When ROMA is viewed in theaters, Cuarón is definitely in control. However, watching this at home or during a commute would surely alter the experience. Because of its pace, the movie may face a challenge grabbing and holding viewers if distractions vie for their attention, beginning with first shot: a long take squarely focused on a patch of floor tiles. During this opening credit sequence, soapy water splashes across the surface. When it becomes still, a skylight is reflected on the surface, and through this reflection, we see a jet plane flying across the sky, a detail that might be lost or minimized on a cell phone.

During the festival, actress Viola Davis gave an interview in the New York Times and mentioned she regretted taking the role of a domestic worker in The Help, a 2011 drama set in the 1960s segregated South: “I just felt that at the end of the day that it wasn’t the voices of the maids that were heard.” Davis went on to say, “And I know that if you do a movie where the whole premise is, I want to know what it feels like to work for white people and to bring up children in 1963, I want to hear how you really feel about it. I never heard that in the course of the movie.”

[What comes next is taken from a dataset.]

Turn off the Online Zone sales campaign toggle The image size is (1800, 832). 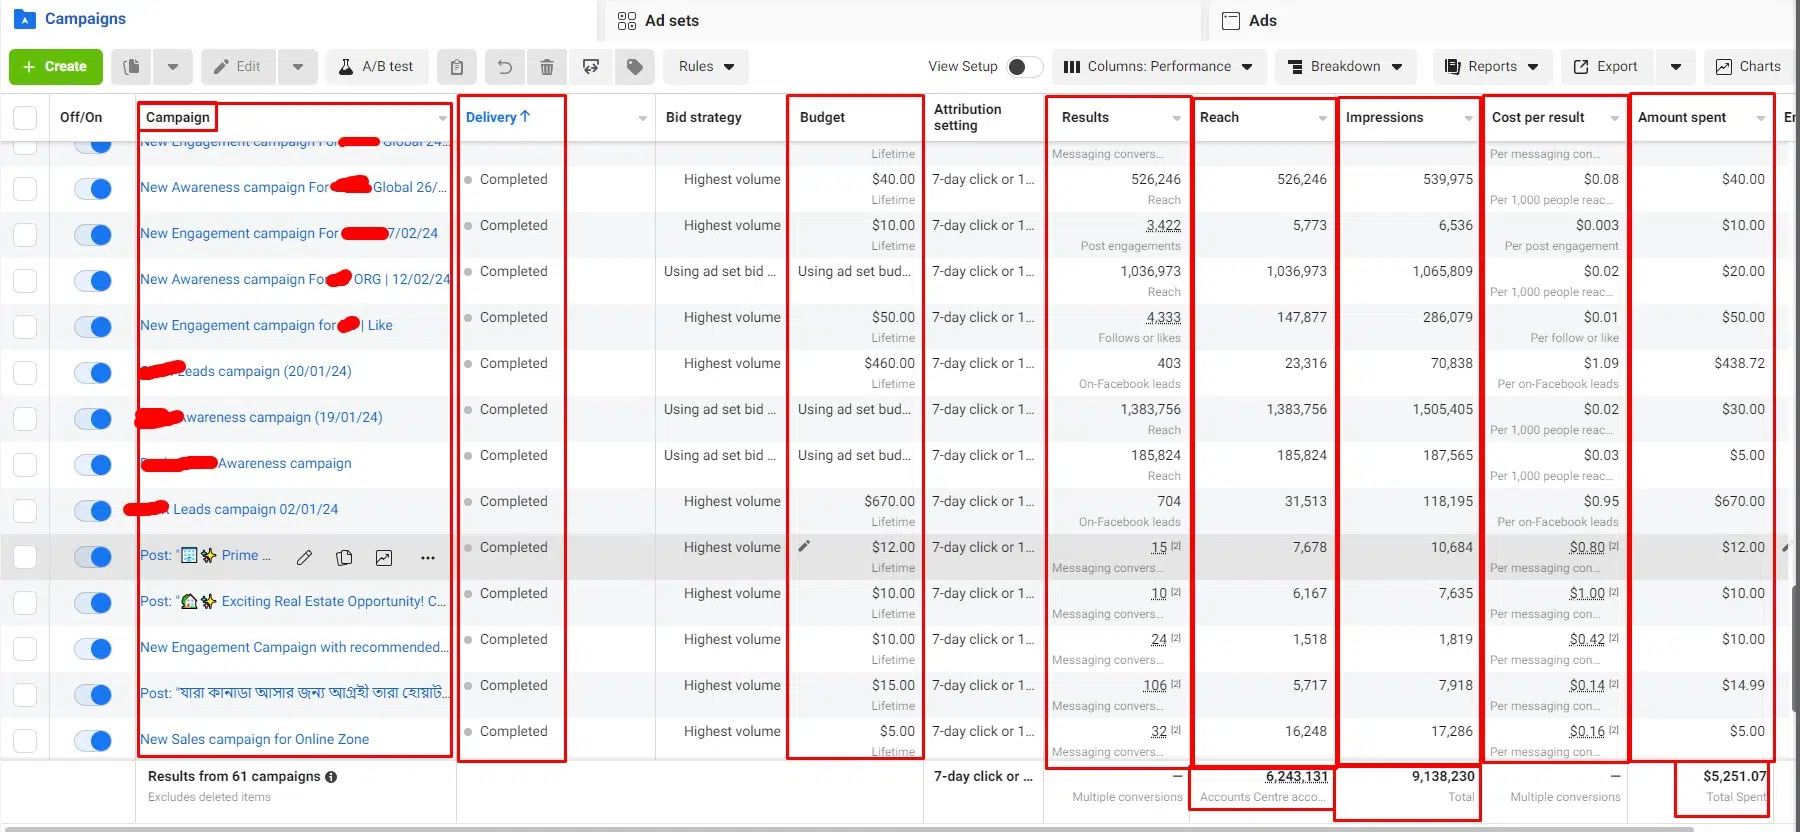(x=93, y=740)
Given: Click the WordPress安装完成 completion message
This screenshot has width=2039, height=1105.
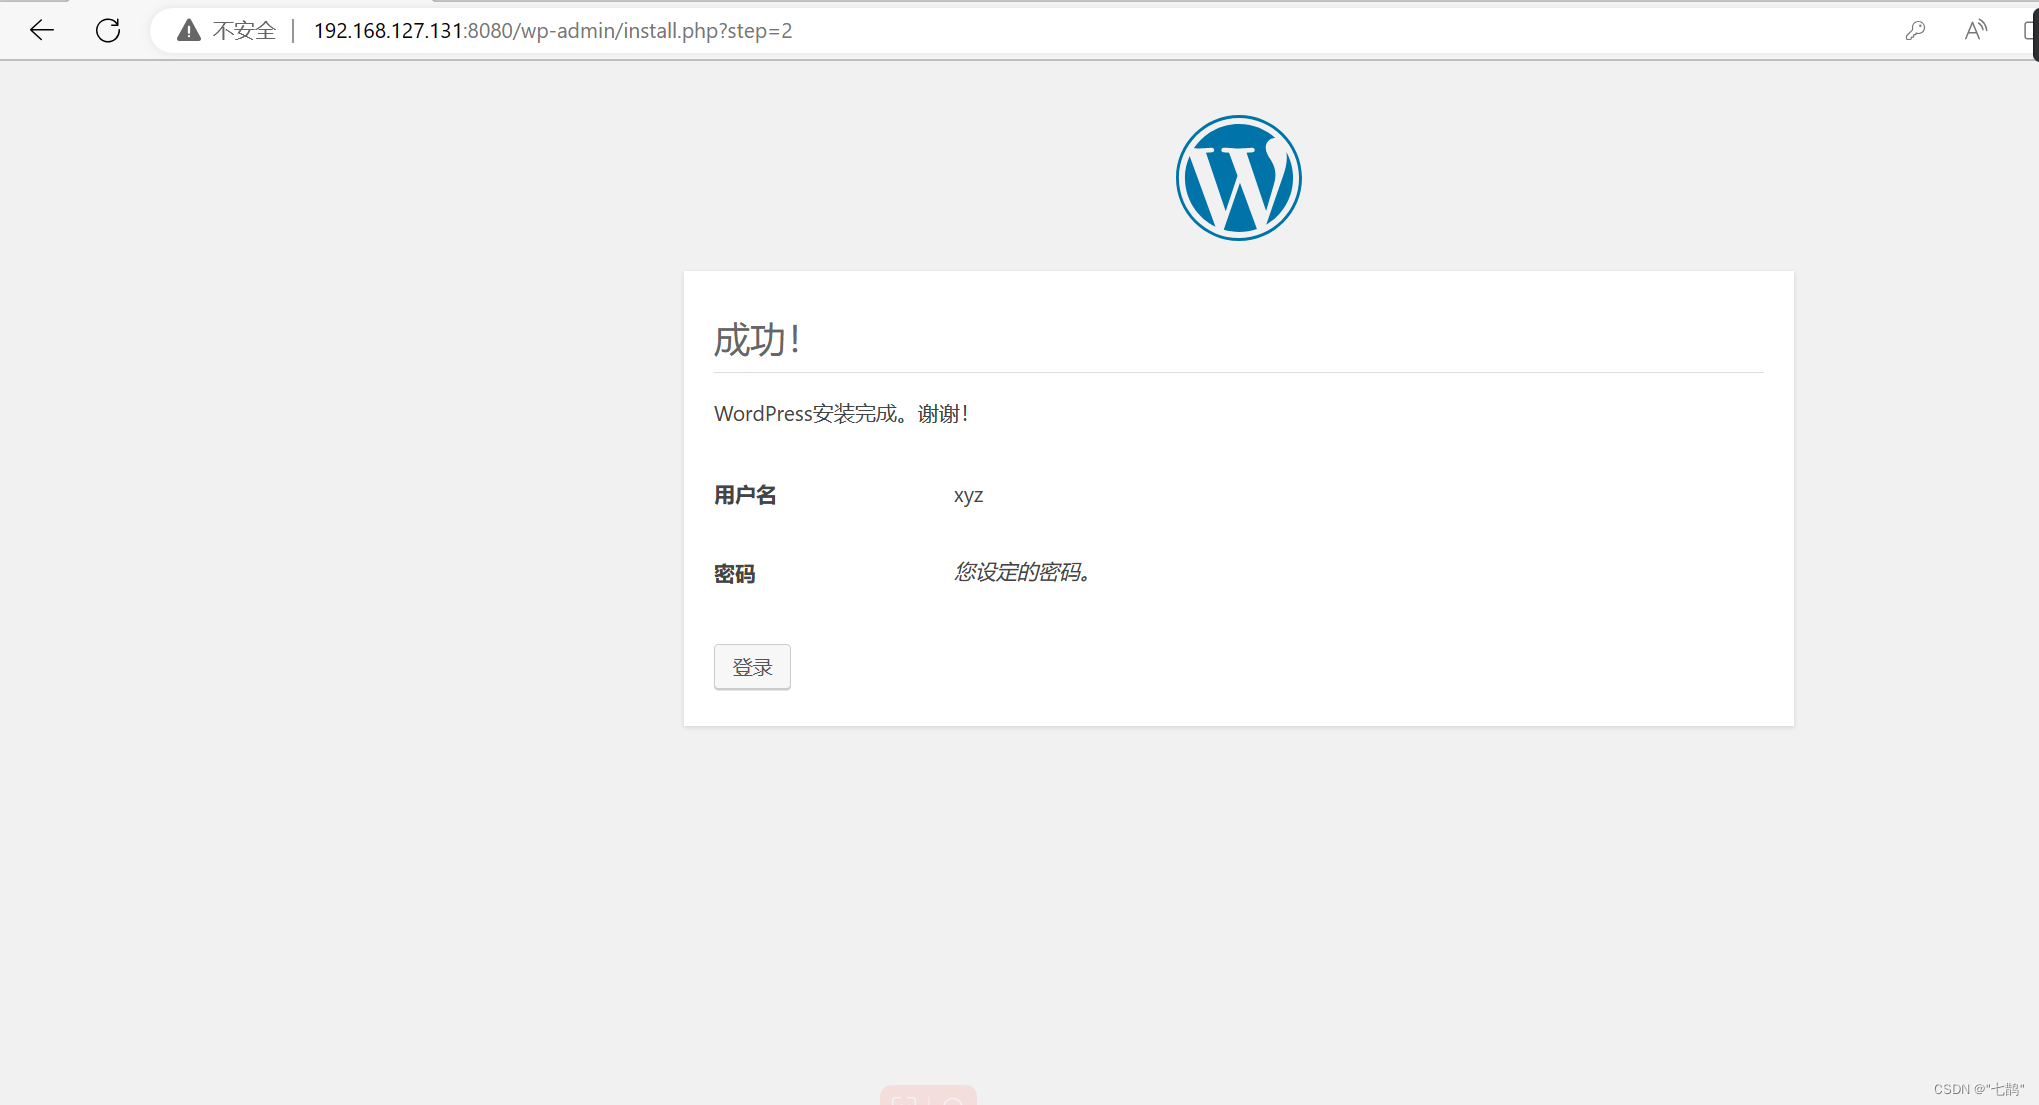Looking at the screenshot, I should pos(841,413).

Cuarón’s film doesn’t have exactly the same problem as The Help. He builds his narrative entirely around Cleo. She’s in every scene, or nearby at least, and the audience certainly knows what she feels and thinks, albeit with limits. However, she doesn’t have a life outside of the household, except for a few dates at the movies with the cousin of Adela’s boyfriend. Ultimately, the film becomes more concerned with her place within the confines of her employer’s home. All narrative threads lead to the family.

As written and portrayed, the patient and obedient Cleo is placid; it seems unlikely she would ever demand a raise. Knowing her place, she reacts calmly, even when the unruly kids run down a downtown street out of her sight—their roughhousing would give The Sound of Music’s Maria pause. In the end, Cuarón depicts her life within the household through a rose-colored prism. Any of her aspirations remain unknown.

That’s not to say that Cleo doesn’t have depth. She has her own personal strife, revealed mostly away from Sofía and the kids. However, her personal travails benefit the family members later on, when she takes action in a way that will deepen her connection to them even further. (It would be something of a spoiler to reveal more.) Certainly, Cleo is a character who has been underrepresented in film, and so it’s noteworthy to have such a deluxe production revolve around her. But the story feels incomplete, since her presence often recedes from the spotlight and she remains the same, sweetly agreeable, even when her harried boss is nowhere in sight and she’s on her own. She’s very much present and reactive to others, and not given much of a voice.

Still, Roma is beautifully acted and weaves its spell on its own terms. It firmly engages, especially for its silvery cinematography, as seen on the platform that it was made for, the movie theater.